Introduction
Big thanks to Marius Appel, who beside other contributions, gave 2021 at OpenGeoHub Summer School 2021 a great workshop. This blog post builds on that workshop and integrates some additional application aspects.
Sentinel-2 is currently the most important platform for Earth observation in all areas, but especially for climate change, land use and ecological issues at all levels, from the upper micro level to the global level.
There are two operational Sentinel-2 satellites: Sentinel-2A and Sentinel-2B, both in sun-synchronous polar orbits and 180 degrees out of phase. This arrangement allows them to cover the Earth at mid-latitudes with a flyover time of about 5 days.
The Sentinel-2 data are therefore predestined to record spatial and temporal changes on the Earth’s surface (in early summer the forest was green, in late summer it has disappeared). They are ideal for timely studies before and after natural disasters or for biomass balancing, etc.
Cloud-Optimised GeoTIFFs (COGs)
---------------
→ WHAT IS ASKED
A: List the areas in which the Sentinel-2 text says the platform is especially important.
B: Rewrite the part of the Sentinel-2 text that begins at the words "There are two" and stops after "about 5 days.", replacing "flyover time" with "revisit time".

→ Dataset excerpt
---------------
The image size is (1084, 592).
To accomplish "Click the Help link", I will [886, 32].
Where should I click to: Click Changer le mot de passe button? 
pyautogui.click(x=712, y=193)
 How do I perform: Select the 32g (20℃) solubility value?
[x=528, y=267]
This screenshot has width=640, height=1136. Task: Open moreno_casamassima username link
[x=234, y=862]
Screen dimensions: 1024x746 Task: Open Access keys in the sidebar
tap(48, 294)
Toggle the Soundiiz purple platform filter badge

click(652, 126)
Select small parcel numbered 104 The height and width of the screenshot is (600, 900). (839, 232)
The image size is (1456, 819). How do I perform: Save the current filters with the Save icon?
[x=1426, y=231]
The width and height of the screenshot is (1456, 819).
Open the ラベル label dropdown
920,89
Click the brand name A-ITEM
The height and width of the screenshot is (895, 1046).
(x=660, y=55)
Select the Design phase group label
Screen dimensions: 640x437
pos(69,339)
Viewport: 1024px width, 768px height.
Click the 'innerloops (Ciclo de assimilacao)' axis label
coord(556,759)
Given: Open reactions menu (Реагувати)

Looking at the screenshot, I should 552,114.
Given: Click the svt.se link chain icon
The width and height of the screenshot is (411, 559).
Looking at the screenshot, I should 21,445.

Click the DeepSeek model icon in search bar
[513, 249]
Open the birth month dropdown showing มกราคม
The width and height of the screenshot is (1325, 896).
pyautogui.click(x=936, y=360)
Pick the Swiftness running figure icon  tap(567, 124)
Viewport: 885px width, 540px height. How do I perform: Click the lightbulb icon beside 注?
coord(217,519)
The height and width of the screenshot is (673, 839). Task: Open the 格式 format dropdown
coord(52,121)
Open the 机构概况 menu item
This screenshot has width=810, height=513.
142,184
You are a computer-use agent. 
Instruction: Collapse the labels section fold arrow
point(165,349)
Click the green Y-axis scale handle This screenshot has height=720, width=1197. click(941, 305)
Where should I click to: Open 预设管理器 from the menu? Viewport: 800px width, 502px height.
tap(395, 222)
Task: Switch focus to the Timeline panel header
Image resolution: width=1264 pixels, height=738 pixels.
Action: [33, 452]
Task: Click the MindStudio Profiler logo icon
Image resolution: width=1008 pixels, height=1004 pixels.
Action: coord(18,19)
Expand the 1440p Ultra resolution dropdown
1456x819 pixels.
---------------
→ SOLUTIONS BELOW
A: climate change, land use, ecological issues

B:
There are two operational Sentinel-2 satellites: Sentinel-2A and Sentinel-2B, both in sun-synchronous polar orbits and 180 degrees out of phase. This arrangement allows them to cover the Earth at mid-latitudes with a revisit time of about 5 days.